## Directions
- a) Using the article on music and the brain, answer each question briefly:
(i) Which book is Philip Ball the author of?
(ii) Which part of the brain is used to process melody and pitch?
(iii) In the 1996 "Megalab" experiment, what music worked better than Mozart when played to babies?
- b) Set down the stretch of the article on music and the brain from "Similarly, concepts of" through "on it heavily.", word for word.

## Extract
━━━
In the most basic terms, sound is merely a pressure wave that ripples through
air. So how does the combination of sound waves that we know as music
become, as Tolstoy put it, “the shorthand of emotion”? Or, to put it another
way, how can mechanical vibrations have such a moving effect?
The answer, according to Philip Ball, author of The Music Instinct,
lies not in the notes themselves, but in our brains. Last week, at an
event with him at the Royal Institution, at which he explained to a packed
audience why listening to Lady Gaga – who was wowing the audience at the
Brit awards at that very moment – was just as demanding as Bach or
Beethoven.
Whatever your favorite kind of music, your brain has to work hard to make sense of it. Its remarkable skill at pattern detection will take the extraordinary richness of a note on a piano or flute – which is crammed with harmonics – and magically collapsed it in our heads, so that we perceive it as a single note rather than a forest of overtones.
“We are pattern seekers,” explains Ball, “and music helps us to find patterns in sound. We come equipped with all sorts of rules of thumb to make sense of what we hear, and those are the brain mechanisms that we use to organize sound and make sense of music.”
Medical scanners have shown that this process is not limited to one part of the brain. Different aspects of music activate different areas: we use our temporal lobe to process melody and pitch, our hippo campus to recover musical memories and our “rhythm-processing circuits” to fire up motor functions (which might explain why it is hard to sit still when listening to Lady Gaga, or tunes with similarly propulsive beats).
Interestingly, the brain gives out the same signal of confusion when it encounters examples sentences of that sense make don’t, like this one, as music whose “syntax” seems wrong, as when the chords don’t seem to fit. And if you study how we react to patterns of notes, you find there is something special about a pitch that is double the frequency of another – the interval better known as an octave.
The biggest question, however, is whether this kind of mental circuitry is designed specifically to handle music, or if songs and tunes are just “auditory cheesecake”, as Harvard University’s Steven Pinker puts it – sounds which accidentally generate pleasure, via neural systems that evolved to respond to other kinds of stimuli?
The disappointing truth, says Ball, is that we just don’t know. But we do know that the way we learn to appreciate music is profoundly affected by how were raised. A few years ago, Ball wrote in New Scientist about how music seems to have a national character, probably as a result of the rhythms and cadences of each different language. The English tend to vary the pitch of their speech, and the length of their vowels, more than the French, and their composers follow suit in the rhythms and intervals they use. On the latter measure, Elgar was found to be the most “English” composer – which perhaps helps explain why his Pomp and Circumstance March No 1 is at the heart of the Last Night of the Proms.
Similarly, concepts of what is harmonious boil down to a matter of convention, not acoustics. Many old fogeys struggle with modern music and complain that it is dissonant. “Actually, dissonance – horrible clashing notes – has always been in music,” says Ball. “Listen to Beethoven and Chopin, which are full of it. It is a matter of convention: what we regard as consonant now was thought dissonant in the Middle Ages.” The augmented fourth (the spine-tingling interval in West Side Story's Maria) was thought sinister in medieval times, when it was dubbed “diabolus in musica”. We still find it slightly unsettling today – which is perhaps why the music of Black Sabbath relies on it heavily.
Towards the end of the meeting, Ball was asked whether music’s effects on the brain can be harnessed for good. It was a perfect set-up for him to examine the so-called “Mozart effect”: the belief that playing your infant classical music will make them brainier. He cited an experiment conducted in 1996, when one of the “Megalab” mass experiments run by The Daily Telegraph and the BBC showed that playing babies Blur worked better than Mozart. The important thing was not the music per se, but the fact that it put the children in a good mood.
For Ball, the definition of the “music instinct” is that we are predisposed to make the world a musical place. Apart from the tiny proportion of the population who really are tone-deaf, it is impossible to say: “I am not musical.” Even if it may seem that way whenever you get dragged along to the karaoke.
━━━
## Data
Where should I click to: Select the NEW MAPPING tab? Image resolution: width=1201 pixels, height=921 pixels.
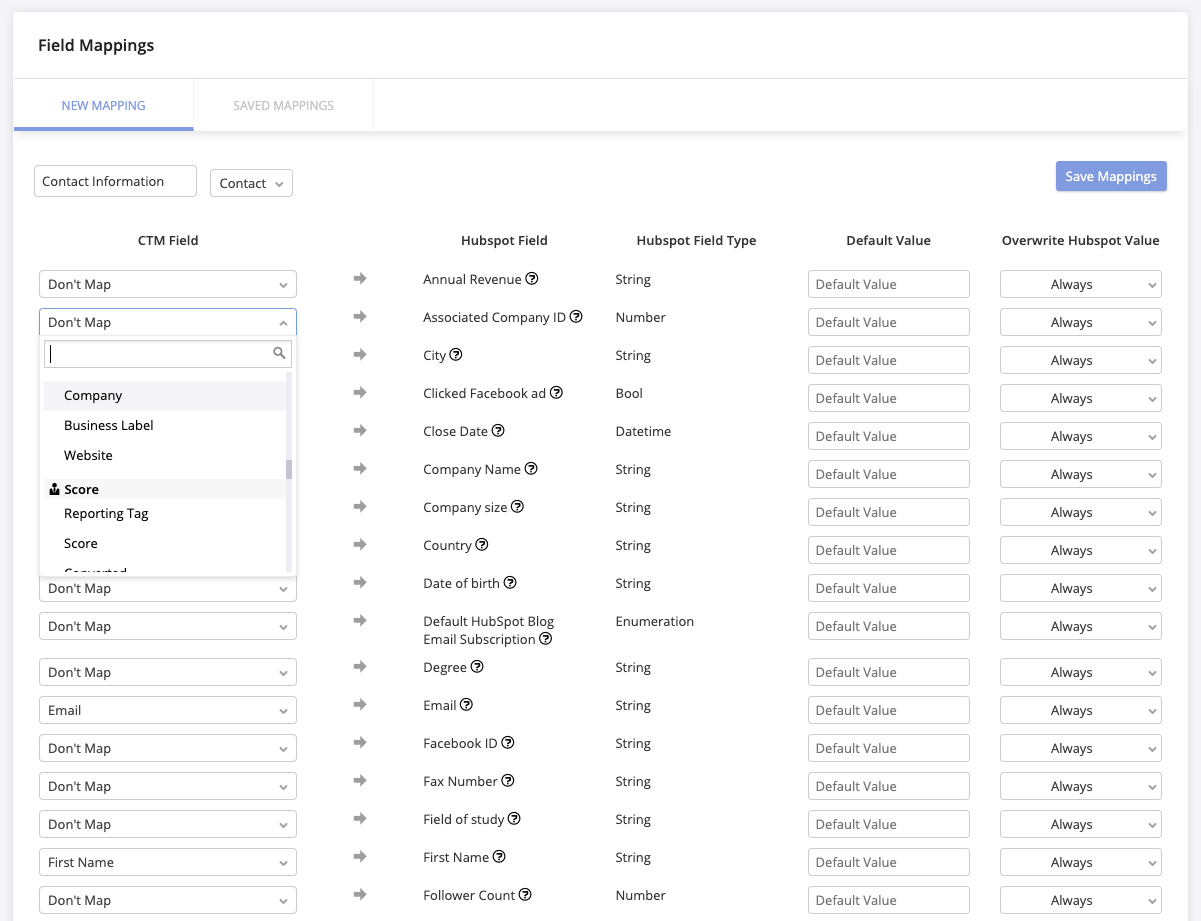click(x=103, y=105)
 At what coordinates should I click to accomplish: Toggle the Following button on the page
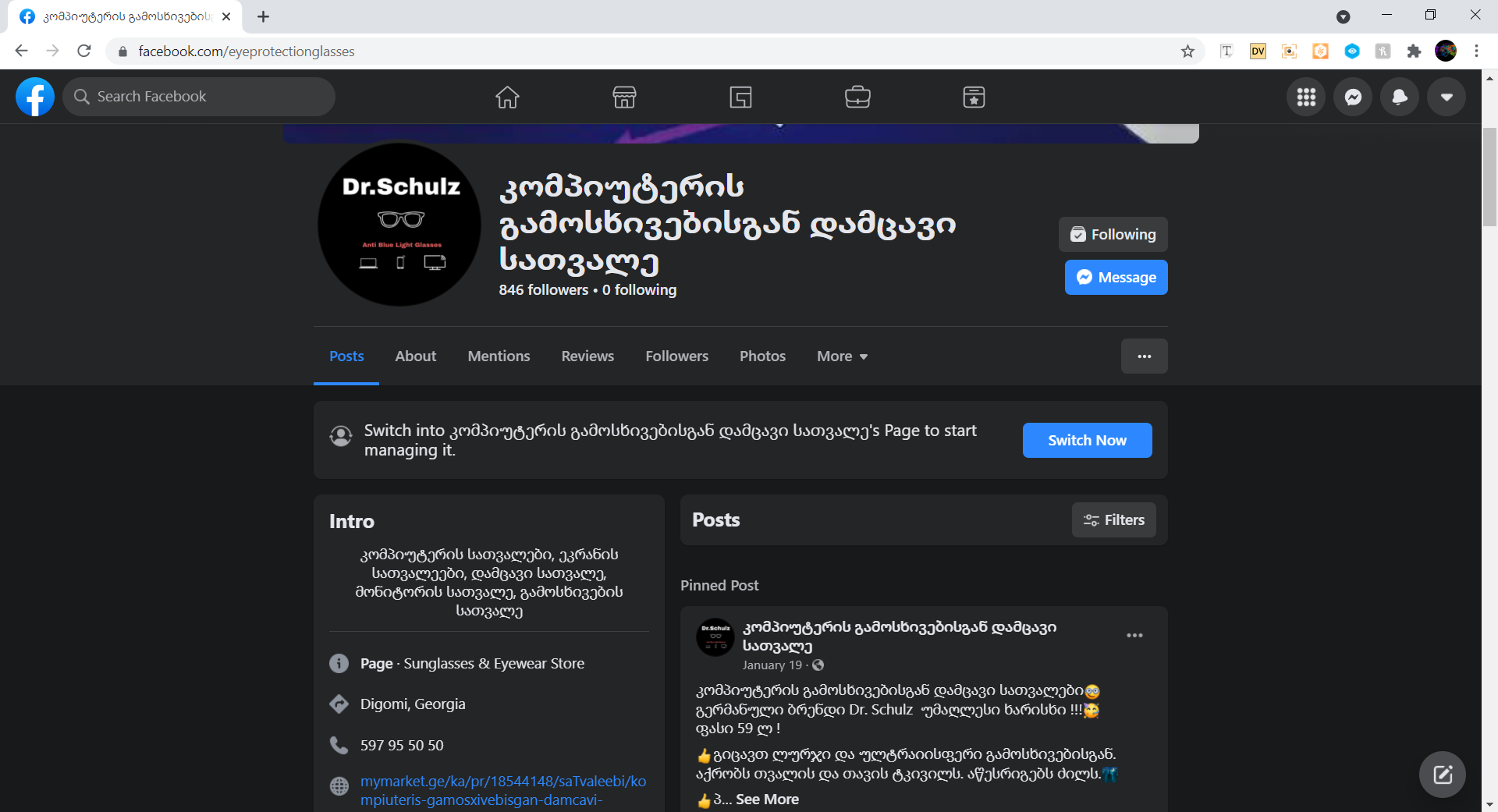tap(1113, 235)
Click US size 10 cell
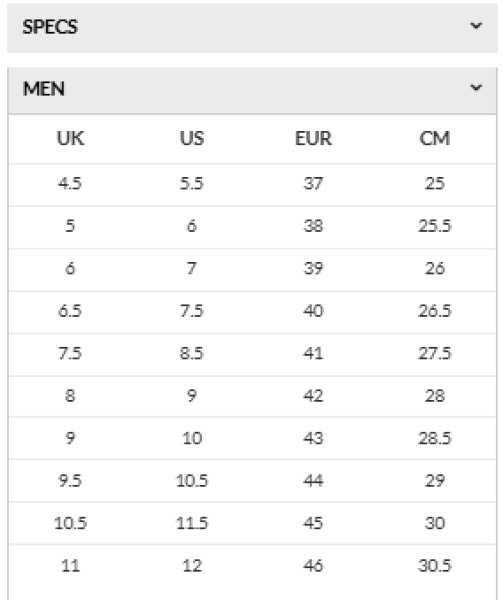This screenshot has width=503, height=600. point(192,438)

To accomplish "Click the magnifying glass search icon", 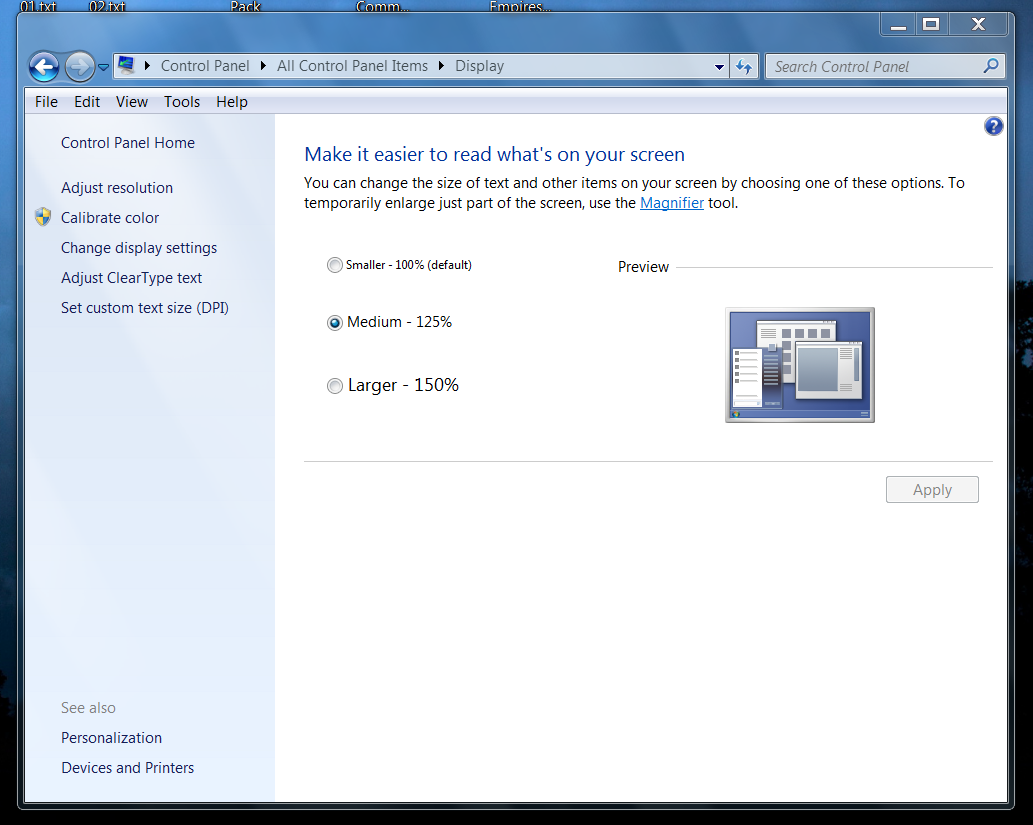I will pyautogui.click(x=990, y=67).
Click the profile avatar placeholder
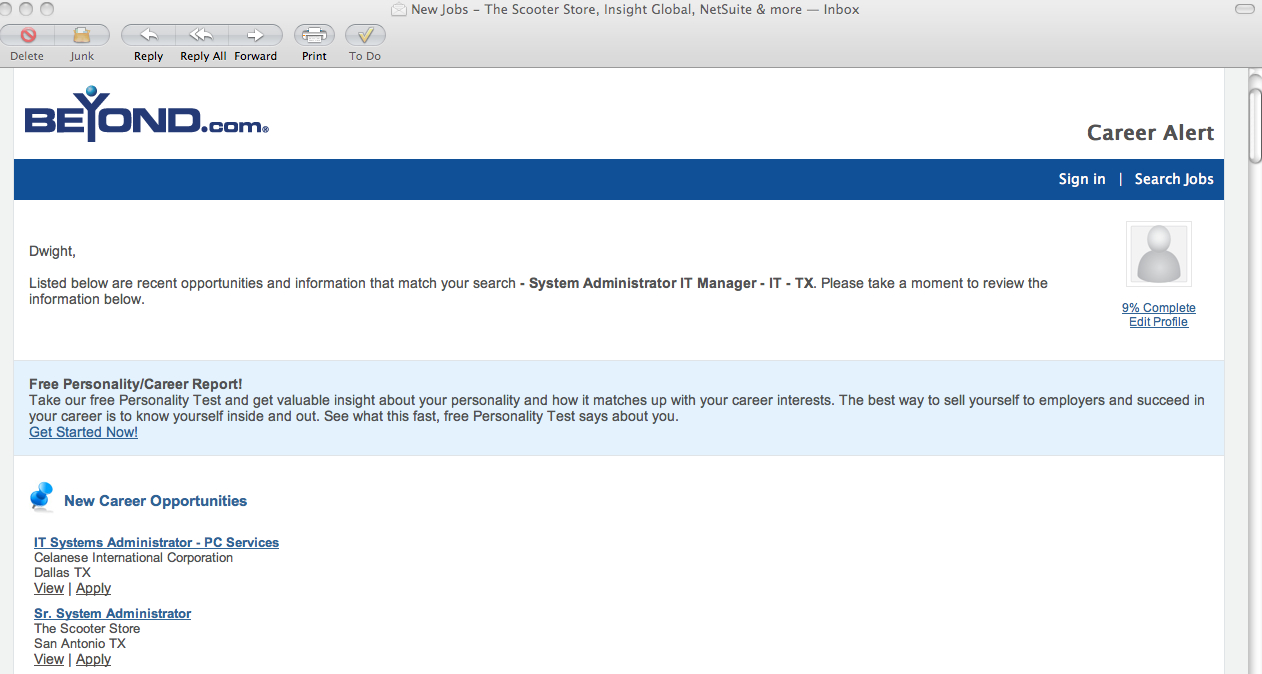Screen dimensions: 1262x674 pyautogui.click(x=1158, y=254)
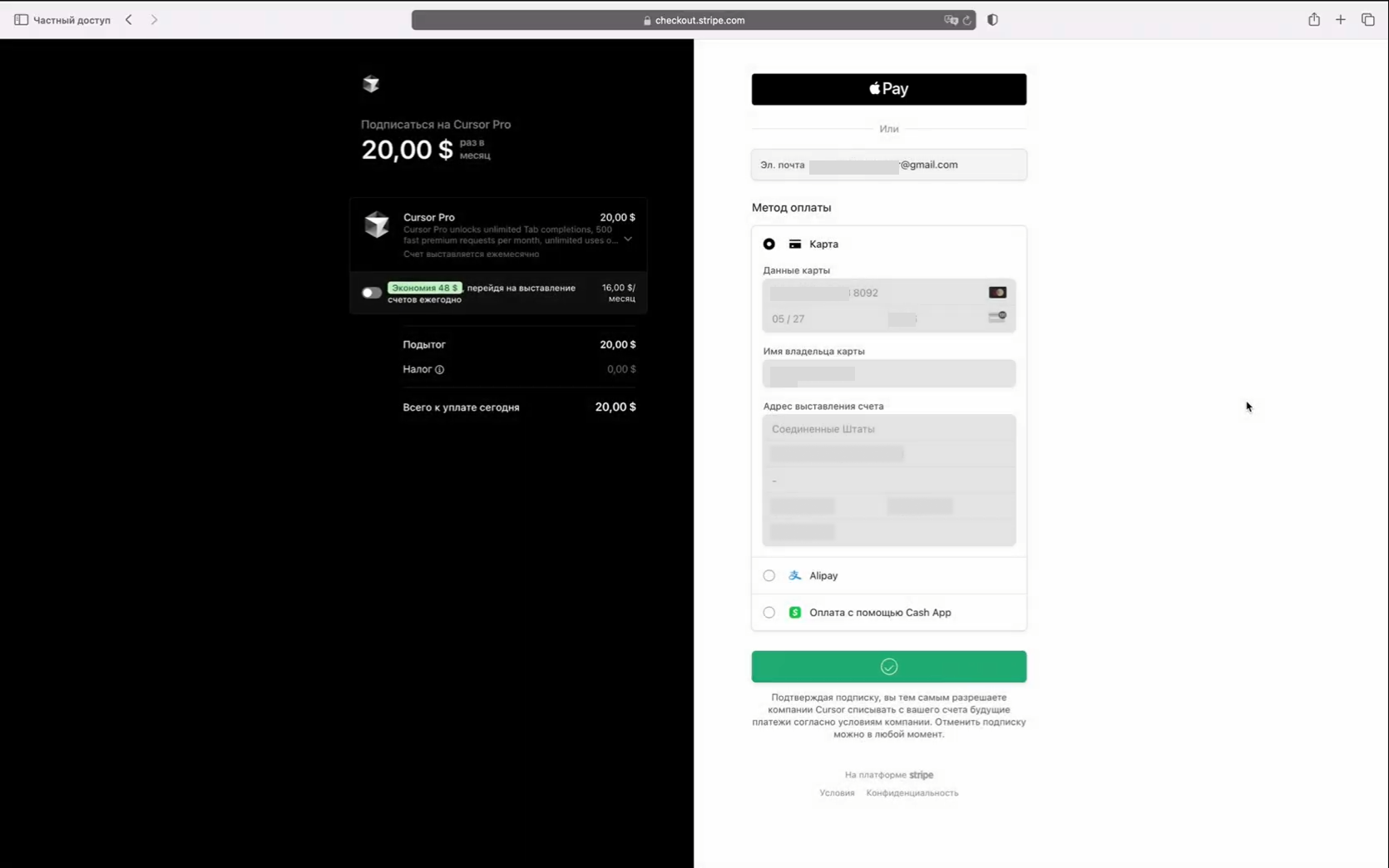Open a new tab with the plus icon
The width and height of the screenshot is (1389, 868).
click(x=1341, y=20)
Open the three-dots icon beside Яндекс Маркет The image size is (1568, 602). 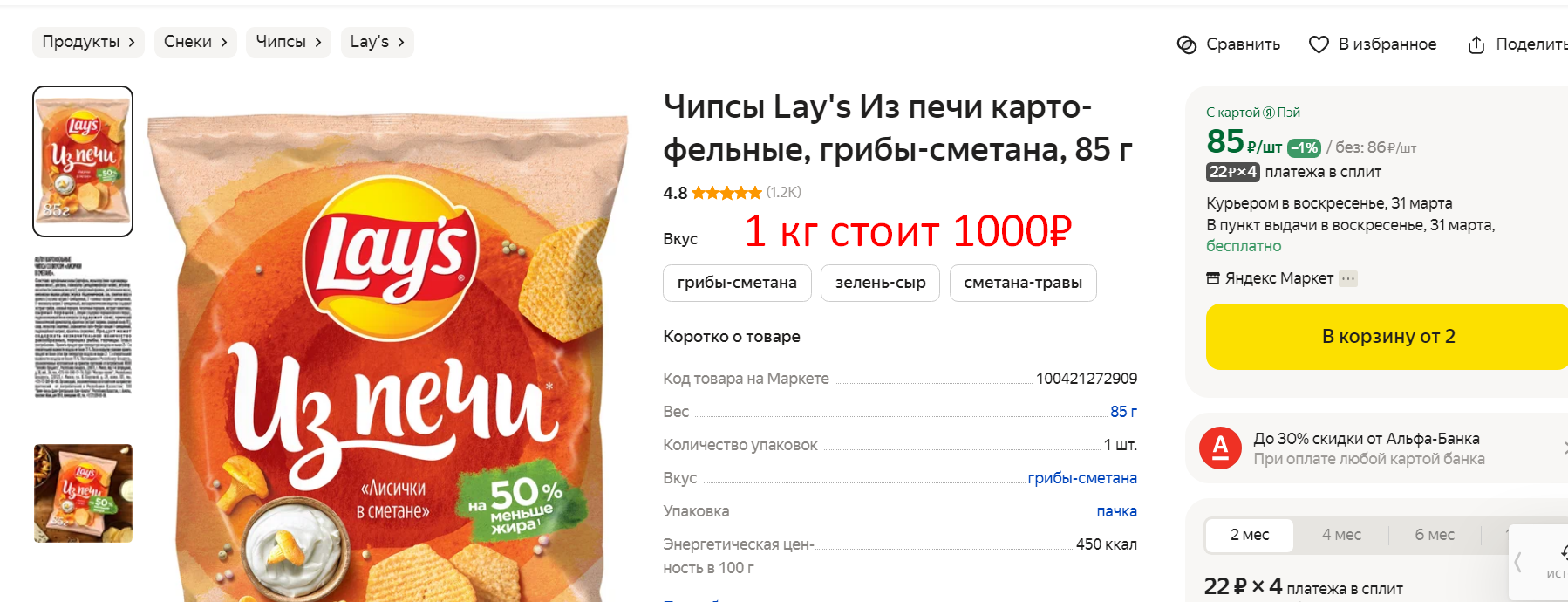click(1348, 278)
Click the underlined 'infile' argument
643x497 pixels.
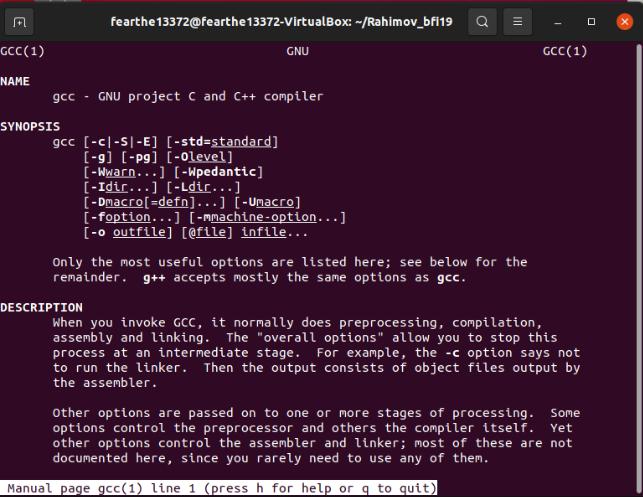pyautogui.click(x=264, y=232)
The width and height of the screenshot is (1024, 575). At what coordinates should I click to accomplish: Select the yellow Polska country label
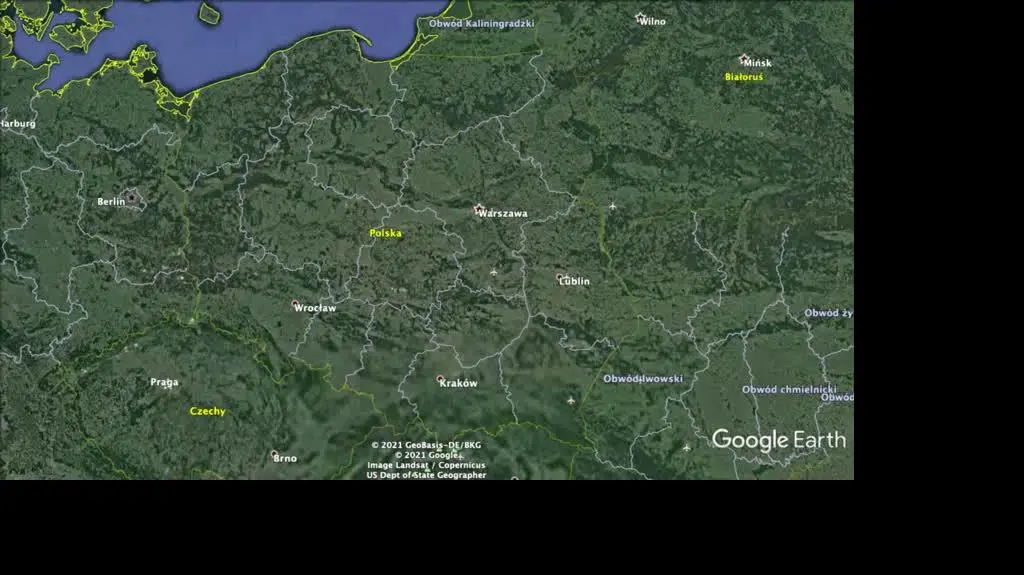tap(385, 233)
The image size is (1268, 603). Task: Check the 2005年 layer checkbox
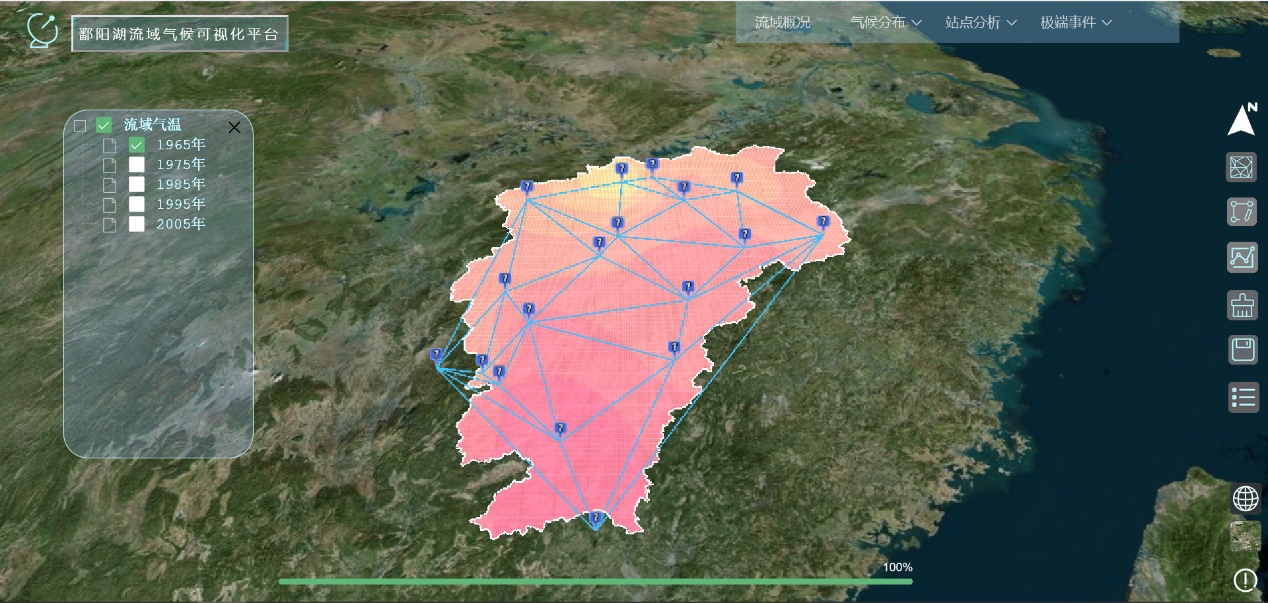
━━━
## List of answers
- a)
(i) The Music Instinct
(ii) The temporal lobe
(iii) Blur

- b)
Similarly, concepts of what is harmonious boil down to a matter of convention, not acoustics. Many old fogeys struggle with modern music and complain that it is dissonant. “Actually, dissonance – horrible clashing notes – has always been in music,” says Ball. “Listen to Beethoven and Chopin, which are full of it. It is a matter of convention: what we regard as consonant now was thought dissonant in the Middle Ages.” The augmented fourth (the spine-tingling interval in West Side Story's Maria) was thought sinister in medieval times, when it was dubbed “diabolus in musica”. We still find it slightly unsettling today – which is perhaps why the music of Black Sabbath relies on it heavily.